Wed, 08/15/2012 - 09:56 | 2706520 Nothing To See Here
Nothing To See Here's picture

How could you say....  Hara-kiri?

Wed, 08/15/2012 - 10:10 | 2706581 williambanzai7
williambanzai7's picture

Don't you mean Hairy Carry?

Wed, 08/15/2012 - 10:21 | 2706622 Dr. Engali
Dr. Engali's picture

Hey I recognize your avatar from some place. Are you new to this place stranger?

Wed, 08/15/2012 - 10:27 | 2706642 williambanzai7
williambanzai7's picture

BARAKU SUWANU

Wed, 08/15/2012 - 10:30 | 2706656 Cognitive Dissonance
Cognitive Dissonance's picture

Bill, are you safely back at home base or are you still out chasing wild women all over the place?

Lie if you have too. :)

Wed, 08/15/2012 - 10:43 | 2706703 Bastiat
Bastiat's picture

I hope he brought his camera!

Wed, 08/15/2012 - 10:48 | 2706718 Precious
Precious's picture

Banzai.  Quit abusing your editor privileges.

Wed, 08/15/2012 - 10:17 | 2706606 midtowng
midtowng's picture

You know you are entering the last days of a Ponzi scheme when even the insiders of the Ponzi scheme began putting their own money into the scheme to keep it alive.

Wed, 08/15/2012 - 09:57 | 2706523 FranSix
FranSix's picture

I think the problems are in the UK, where they first managed to show up with bank runs and endless QE.  More so than Europe.  Europe can bail itself out if needed by consolidating their gold into the ECB.
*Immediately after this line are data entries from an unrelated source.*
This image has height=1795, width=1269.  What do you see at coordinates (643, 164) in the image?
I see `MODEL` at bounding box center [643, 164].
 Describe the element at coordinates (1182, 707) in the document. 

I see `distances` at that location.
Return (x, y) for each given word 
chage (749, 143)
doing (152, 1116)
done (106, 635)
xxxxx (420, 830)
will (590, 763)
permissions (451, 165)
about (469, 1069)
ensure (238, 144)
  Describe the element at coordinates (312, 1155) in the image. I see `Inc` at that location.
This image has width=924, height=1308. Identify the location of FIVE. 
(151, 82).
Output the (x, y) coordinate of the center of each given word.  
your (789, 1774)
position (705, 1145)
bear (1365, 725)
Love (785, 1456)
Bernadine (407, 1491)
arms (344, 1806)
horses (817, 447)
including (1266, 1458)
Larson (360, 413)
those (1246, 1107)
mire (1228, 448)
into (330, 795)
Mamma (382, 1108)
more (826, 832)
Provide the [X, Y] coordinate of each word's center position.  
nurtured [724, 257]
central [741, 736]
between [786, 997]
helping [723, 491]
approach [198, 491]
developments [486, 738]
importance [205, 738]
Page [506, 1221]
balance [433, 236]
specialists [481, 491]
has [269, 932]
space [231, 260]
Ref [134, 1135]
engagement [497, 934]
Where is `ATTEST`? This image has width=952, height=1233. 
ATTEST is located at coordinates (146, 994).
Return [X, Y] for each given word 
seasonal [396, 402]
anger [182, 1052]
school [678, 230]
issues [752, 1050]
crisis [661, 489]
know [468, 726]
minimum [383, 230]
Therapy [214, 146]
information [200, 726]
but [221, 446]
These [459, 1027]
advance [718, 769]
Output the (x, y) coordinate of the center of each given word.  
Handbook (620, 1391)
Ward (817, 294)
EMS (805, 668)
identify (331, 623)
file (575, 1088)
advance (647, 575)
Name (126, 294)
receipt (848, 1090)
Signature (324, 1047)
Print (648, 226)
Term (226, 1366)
Japan will have to allow negative nominal rates eventually.  So far, they have managed to stave off this eventuality.

Wed, 08/15/2012 - 09:58 | 2706526 khakuda
khakuda's picture

Someone smarter than I could probably make a compelling argument that in a world free to send capital anywhere with the click of a button, Japan set off the race to the bottom in rates globally decades ago.  If/when it blows itself up in its Kyle Bass moment, forget the impact on Japan, I'm going to want to leave the planet.

Wed, 08/15/2012 - 10:00 | 2706528 youngman
youngman's picture

China is buying Africa...commodities....and farmland or at least crops...assets baby.....no more paper......they have a lot more spys now....all around the world....Computer Hackers....and they are doing a little military investing on their own...you know....a new Navy....Space...Air Force....things that go BOOM!!!